Vincite concordate in anticipo, complici che facevano da palo e una rapina: sventato dalla Polizia di Stato un sistema organizzato di raggiri ai danni dei passanti nel cuore di Roma
Dietro al gioco delle tre campanelle (o bicchieri) che popola e anima le strade di Roma, soprattutto nel centro storico, spesso strappando sorrisi e stupore tra i turisti, si celerebbe un vero e proprio sistema organizzato di raggiri ai danni dei passanti.
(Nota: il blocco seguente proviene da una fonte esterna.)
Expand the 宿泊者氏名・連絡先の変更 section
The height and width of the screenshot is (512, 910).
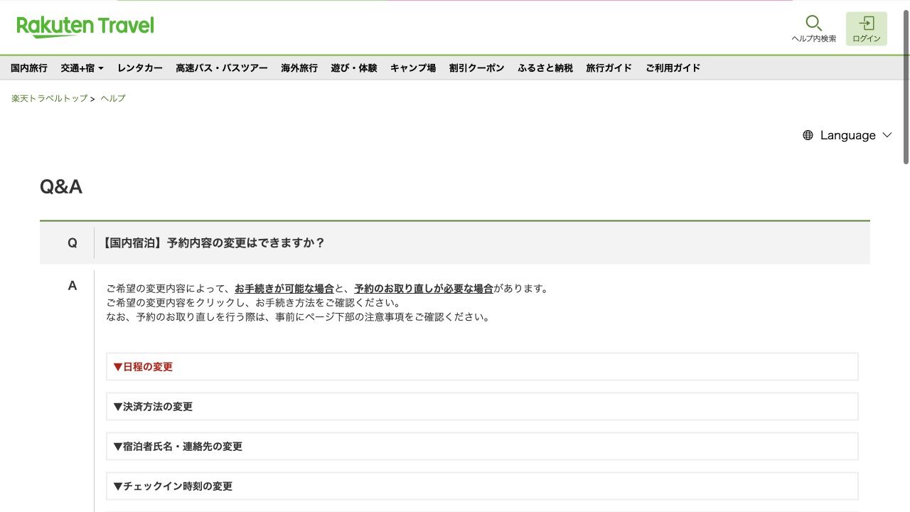coord(482,447)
La Polizia di Stato e gli agenti del I Distretto Trevi-Campo Marzio hanno infatti sventato nelle ultime settimane una rete di truffe orchestrate, individuando 41 persone, tutte di origine romena.
Le indagini
Settimane di indagini condotte dalla Polizia di Stato e dagli agenti del I Distretto Trevi-Campo Marzio hanno portato all’individuazione di 41 persone coinvolte nel diffuso raggiro dietro al gioco delle tre campanelle, costruito su destrezza, simulazione e pressione psicologica. Avrebbero inoltre proceduto con un arresto, mentre gli agenti sarebbero riusciti a sequestrare 10.000 euro, in parte restituiti agli sfortunati giocatori. Alcuni truffatori avrebbero reso spontaneamente le somme delle quali si erano appropriati tentando il raggiro, sperando inutilmente di poter sfuggire all’arresto.